This study is thus based on utilizing the dual potential of X-ray and neutron tomography techniques to digitally investigate configurational diffusion in shales that could explain the difference in water and oil uptakes i.e. X-ray imaging was used to map the internal micro-fractures and neutron imaging was employed to track the hydrogen atoms both in the fractures and the matrix and that the imaging of shale pores are not the intension of the imaging study. Hence, two organic-rich shale samples have been subjected to unconfined water and oil uptake with initial 3D X-ray and timely neutron imaging been used to provide insights into their respective uptake dynamics. Pore size characterization techniques including Small Angle X-ray Scattering (SAXS) and Focused Ion Beam–Scanning Electron Microscopy (FIB–SEM) have been used to support the conclusions. Also, theoretical corroboration of the configurational diffusion of water and oil in shales has been developed to support the experimental observations.

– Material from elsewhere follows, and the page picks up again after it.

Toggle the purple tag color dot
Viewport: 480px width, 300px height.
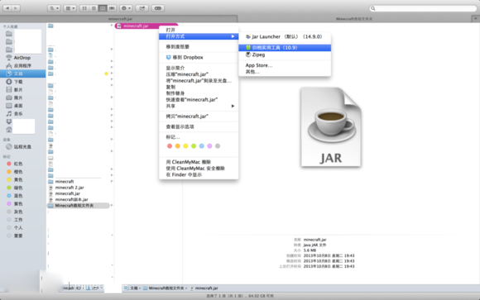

Experimental materials and methods

Shale and fluid samples

Organic-rich shale (ORS) samples from the Middle Velkerri Formation (MVF), Beetaloo sub-basin located in the state of Northern Territory, Australia, were used in this study. Details of the ORS’s petrophysical properties were published previously48. LECO CN analysis showed that it contained 3.15 wt% total organic carbon (TOC) content. X-ray diffraction (XRD) analysis found major clay minerals present to be illite-muscovite (15.7 wt%) and illite–smectite (7.4 wt%). Through mercury intrusion, it was found that matrix porosity was as low as 0.84%. Also, significant layering and micro-fractures along weak planes were found to exist in the MVF samples48.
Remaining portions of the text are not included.